Your assignment
An exact copy is needed of each line from the one including "Select the Overview tab" through the last line of the entries, both ends counted, with nothing added.

++++ Provided data

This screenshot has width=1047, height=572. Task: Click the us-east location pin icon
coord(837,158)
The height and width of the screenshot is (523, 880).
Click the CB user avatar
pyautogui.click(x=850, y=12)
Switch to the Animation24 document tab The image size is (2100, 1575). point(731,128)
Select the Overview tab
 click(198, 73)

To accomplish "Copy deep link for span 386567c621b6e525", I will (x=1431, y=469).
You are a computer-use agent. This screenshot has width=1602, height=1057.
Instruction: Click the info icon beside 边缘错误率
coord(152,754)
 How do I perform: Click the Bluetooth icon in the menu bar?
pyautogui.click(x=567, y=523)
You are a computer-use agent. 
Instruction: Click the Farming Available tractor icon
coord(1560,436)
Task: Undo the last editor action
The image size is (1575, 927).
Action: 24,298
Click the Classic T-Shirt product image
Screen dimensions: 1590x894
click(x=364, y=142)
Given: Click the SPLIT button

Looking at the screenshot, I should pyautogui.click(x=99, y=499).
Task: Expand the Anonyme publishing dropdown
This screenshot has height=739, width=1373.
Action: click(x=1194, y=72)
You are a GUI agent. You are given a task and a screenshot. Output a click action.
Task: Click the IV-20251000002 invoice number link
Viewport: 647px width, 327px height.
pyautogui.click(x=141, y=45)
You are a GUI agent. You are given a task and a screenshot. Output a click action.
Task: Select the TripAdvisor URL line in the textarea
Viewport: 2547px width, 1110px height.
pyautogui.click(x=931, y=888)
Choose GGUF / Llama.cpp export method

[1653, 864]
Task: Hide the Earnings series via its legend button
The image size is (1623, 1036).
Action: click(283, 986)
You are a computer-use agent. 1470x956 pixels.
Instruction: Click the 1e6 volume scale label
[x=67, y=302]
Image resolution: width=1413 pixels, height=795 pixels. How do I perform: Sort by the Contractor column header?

++++++++

Written reply
Select the Overview tab
 click(198, 73)

To accomplish "Copy deep link for span 386567c621b6e525", I will (x=1431, y=469).
You are a computer-use agent. This screenshot has width=1602, height=1057.
Instruction: Click the info icon beside 边缘错误率
coord(152,754)
 How do I perform: Click the Bluetooth icon in the menu bar?
pyautogui.click(x=567, y=523)
You are a computer-use agent. 
Instruction: Click the Farming Available tractor icon
coord(1560,436)
Task: Undo the last editor action
The image size is (1575, 927).
Action: 24,298
Click the Classic T-Shirt product image
Screen dimensions: 1590x894
click(x=364, y=142)
Given: Click the SPLIT button

Looking at the screenshot, I should pyautogui.click(x=99, y=499).
Task: Expand the Anonyme publishing dropdown
This screenshot has height=739, width=1373.
Action: click(x=1194, y=72)
You are a GUI agent. You are given a task and a screenshot. Output a click action.
Task: Click the IV-20251000002 invoice number link
Viewport: 647px width, 327px height.
pyautogui.click(x=141, y=45)
You are a GUI agent. You are given a task and a screenshot. Output a click action.
Task: Select the TripAdvisor URL line in the textarea
Viewport: 2547px width, 1110px height.
pyautogui.click(x=931, y=888)
Choose GGUF / Llama.cpp export method

[1653, 864]
Task: Hide the Earnings series via its legend button
The image size is (1623, 1036).
Action: click(283, 986)
You are a computer-use agent. 1470x956 pixels.
Instruction: Click the 1e6 volume scale label
[x=67, y=302]
Image resolution: width=1413 pixels, height=795 pixels. How do I perform: Sort by the Contractor column header?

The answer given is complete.